Des milliers de boutiques, des millions de personnes à la fois toutes pareilles et toutes différentes, toutes plus fashion victims les unes que les autres. Shibuya est impressionnant et on n'a évidemment pas fait le tour de la place. Peu de grandes artères, c'est plutôt dans des rues relativement étroites que s'élèvent les édifices à vocations résidentielle et commerciale. Le quartier, comme tous les recoins de la cité, est très bien désservie par un système de transport en commun hyper performant mais toujours au bord de la saturation.

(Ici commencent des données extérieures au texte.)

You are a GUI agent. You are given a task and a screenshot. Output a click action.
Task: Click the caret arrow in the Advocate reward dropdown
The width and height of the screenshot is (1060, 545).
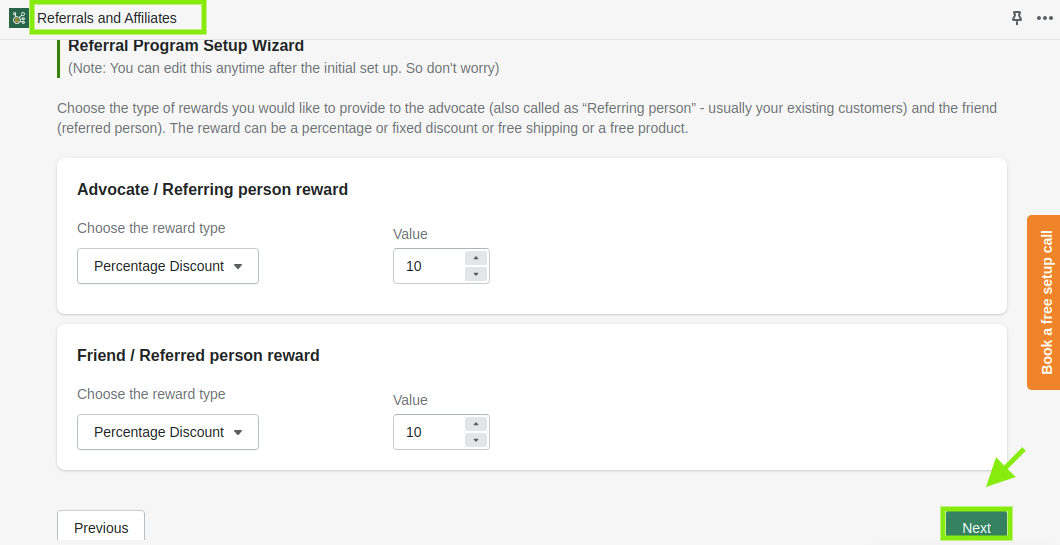coord(238,266)
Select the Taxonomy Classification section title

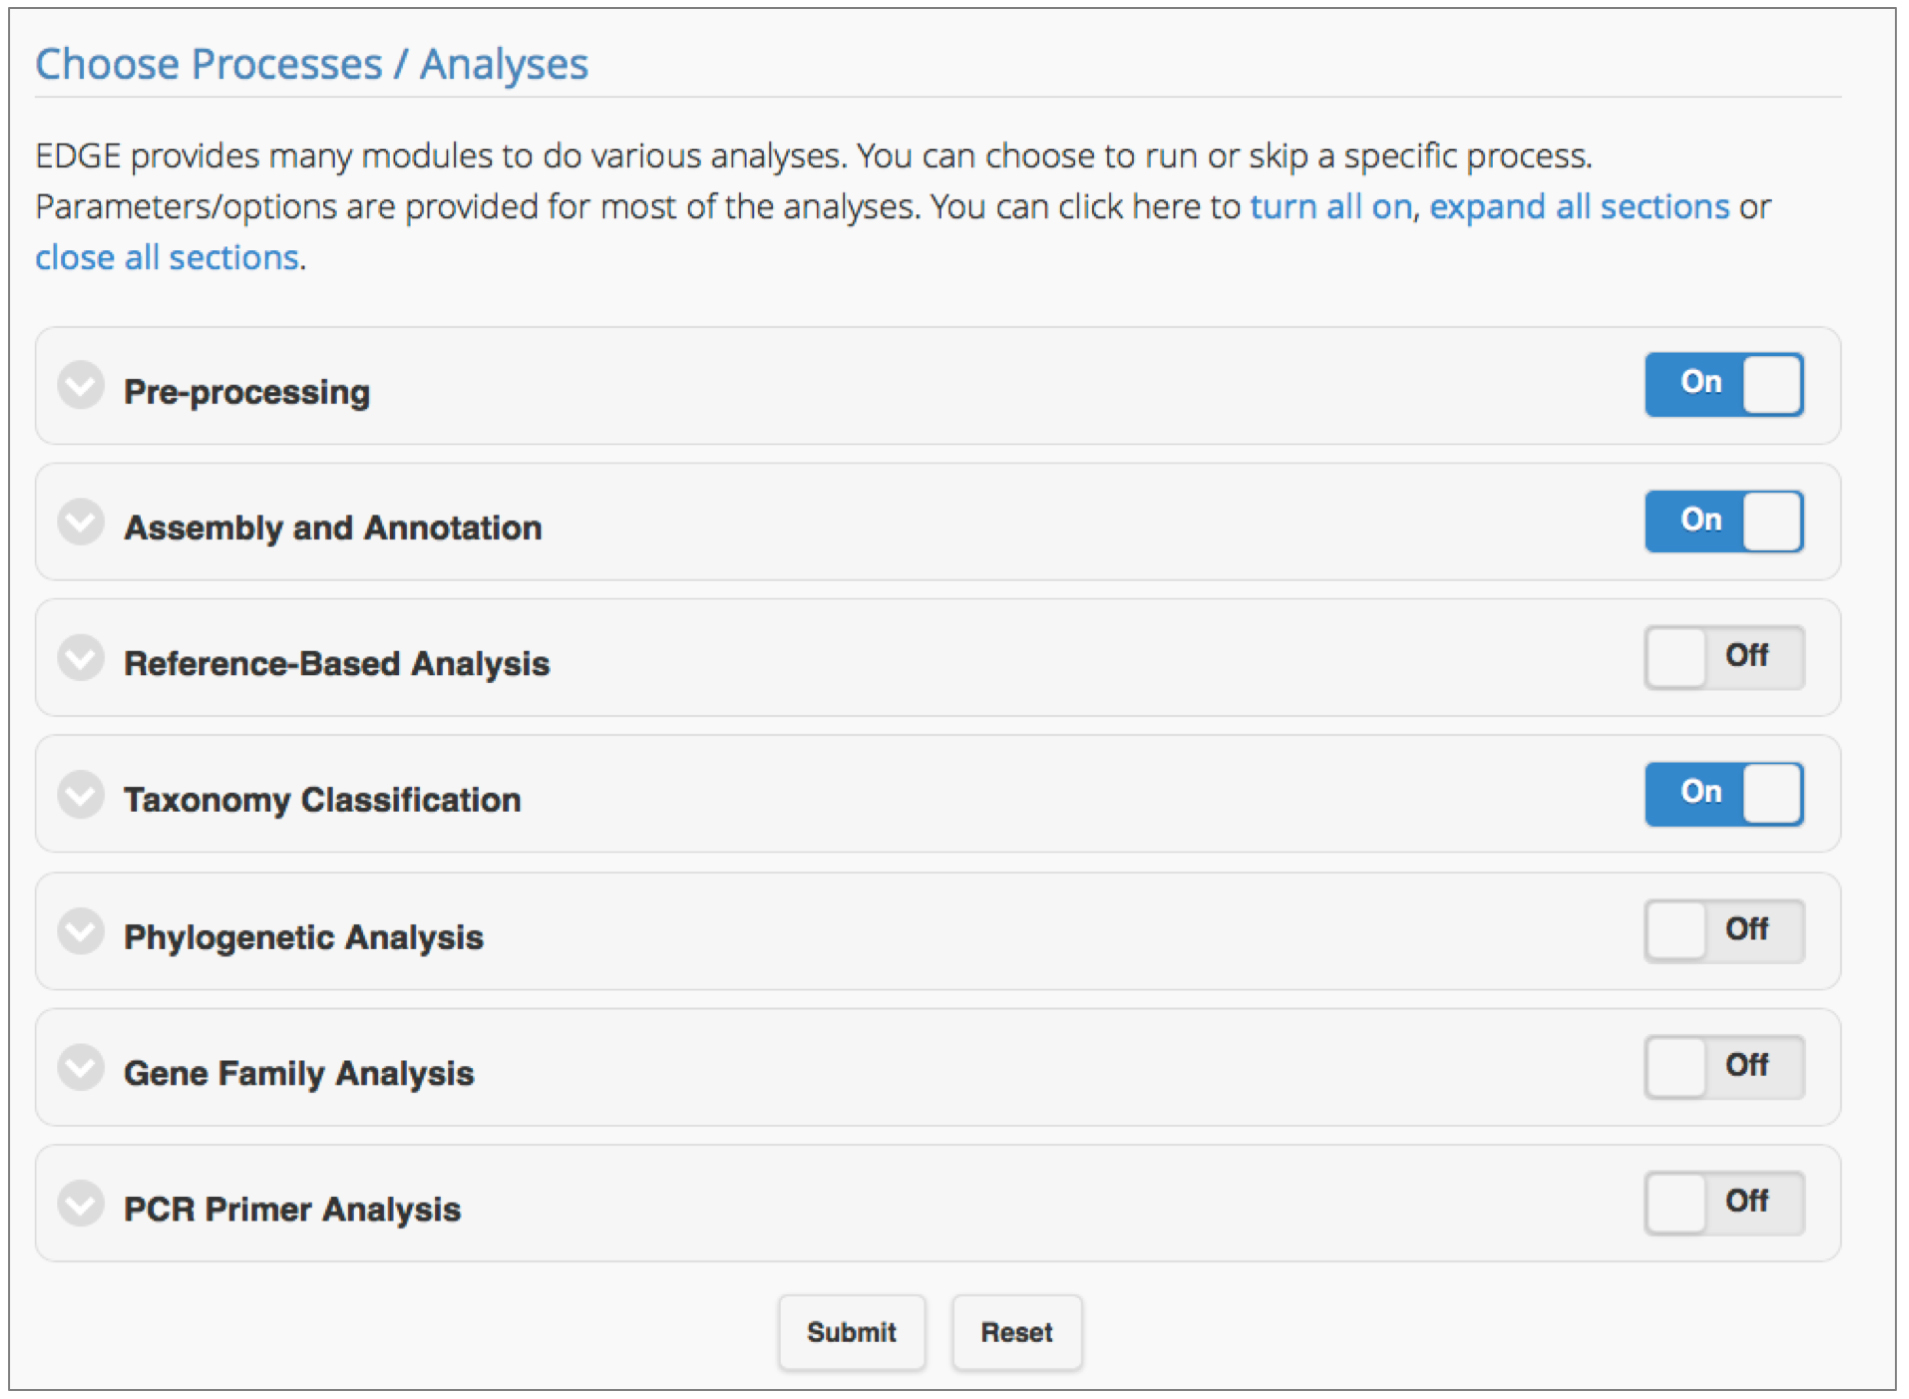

C'est bien sûr dans ce quartier branché qu'à pignon sur rue l'Apple Store de Tokyo, que j'ai visité avec plaisir. Mais consonlons nous: ce dernier est moins cool que celui de Montréal, il est même un peu plus petit. La pénétration de la marque Apple au Japon n'a pas atteint le même niveau qu'en Amérique et meme si 110% des individus possèdent un cellulaire, ils sont bien peu nombreux à se trimbaler avec un iPhone.

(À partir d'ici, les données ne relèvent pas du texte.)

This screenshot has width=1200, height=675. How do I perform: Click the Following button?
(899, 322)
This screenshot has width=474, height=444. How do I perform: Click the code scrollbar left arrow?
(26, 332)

Lisa a fait un peu de shopping (un peu: les boutiques sont souvent hors de prix) alors que moi j'ai plutôt regardé, un peu décontenancé par l'idée de ne pas pouvoir "faire le tour des offres" avant d'acheter. Mais ce n'est que partie remise, on se promet une virée plus sophistiquée et plus organisée dans Shibuya lors de la deuxième partie de notre séjour à Tokyo.